Sábado, 20 Abril 2024

Vi um quadro de Turner pela primeira vez no Masp, em São Paulo, durante a exposição "Romantismo: a arte do entusiasmo" (“Chuva, neblina, cais e navios”, Porto Literário, 06/04/2010). O quadro era “O Castelo”, do acervo do museu, o que permite a milhões de brasileiros sentir o impacto da pintura desse autor em nossas vistas.

Turner (1775-1851) é um pintor ainda romântico no espírito mas já impressionista na execução. Ao invés das paisagens campestres que caracterizam o romantismo inglês, Turner volta os olhos para o mar, para seus ventos e tempestades. Nesse cenário, um tema épico como a navegação sob tormenta é representado não pelo traço realista que mimetiza a bucólica paisagem do interior da Inglaterra, mas por uma mão impressionista que dispõe cores, luzes, sombras e movimento.
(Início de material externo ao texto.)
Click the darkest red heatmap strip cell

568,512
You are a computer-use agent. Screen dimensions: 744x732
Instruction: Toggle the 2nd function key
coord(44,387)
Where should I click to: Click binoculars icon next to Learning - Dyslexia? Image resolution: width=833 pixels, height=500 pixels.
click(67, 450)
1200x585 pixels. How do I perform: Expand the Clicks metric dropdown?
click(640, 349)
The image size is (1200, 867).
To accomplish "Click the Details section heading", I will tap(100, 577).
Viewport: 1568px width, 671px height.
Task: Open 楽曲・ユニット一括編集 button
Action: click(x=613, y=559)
Daí o subtítulo de “J.M.W. Turner 1775-1851: The World of Light and Colour” (O Mundo de Luz e Cor), onde o autor, Michel Bockemühl, afirma “mesmo hoje, suas últimas pinturas podem dar ao observador um sentido de ver o mundo pela primeira vez – um mundo de cor e luz”.

E.H. Gombrich, o grande historiador da arte, afirma: “Turner (...) teve visões de um mundo fantástico, banhado de luz e resplendores de beleza; mas, em vez de calmo, o seu era um mundo cheio de movimento, em vez de harmonias singelas, exibia aparatoso deslumbramento”.

Ainda na apresentação da edição da Taschen (editora alemã especializada em livros sobre arte), o autor porém faz um aviso (verdadeiro, infelizmente): “O trabalho de Turner não pode ser reproduzido. Mesmo as melhores impressões apenas servem para despertar a curiosidade pelo original. O sentido fundamental ligado tanto com as nuances de cor e estrutura quanto com as pequenas diferenças entre os traços de lápis ou pincel, se pronunciados ou meramente aplicadas com brevidade, é particularmente incrível no contexto da arte de Turner”.

Isso é algo que percebemos em “Rain, Steam and Speed – The Great Western Railway” (Chuva, Vapor e Velocidade – A Grande Ferrovia do Oeste”, 1844).

Por melhor que seja a reprodução, podemos adivinhar o que perdemos ao não ver o original, na National Gallery, em Londres. Não é porque conseguiríamos ver mais partes do trem, ou com mais exatidão a plataforma ou qualquer outro objeto sugerido no quadro. Na verdade, o original entrega o que o título promete e nos envolve em chuva e vapor. Mas não chuva e vapor de impressões realistas, mas com a força moral e expressiva do romantismo.
 
Por isso, se estiverem passando por ali, na Avenida Paulista, entre o Paraíso e a Consolação, vale refletir se não vale uma entradinha no Masp (às terças é de graça) e ficar 20 minutos da hora do almoço na frente de “O Castelo”, o que, no fundo, vale para qualquer outra obra-prima de qualquer museu deste mundo de baixos níveis de concentração.

Referências
Michael Bockemülh. J.M.W. Turner 1775-1851: The World of Light and Colour. Colônia, Alemanha: Taschen, 2010 (1ª ed. 1991).

E.H. Gombrich. A História da Arte. Tradução Álvaro Cabral. Rio de Janeiro: LTC, 2009 (edição original 1950).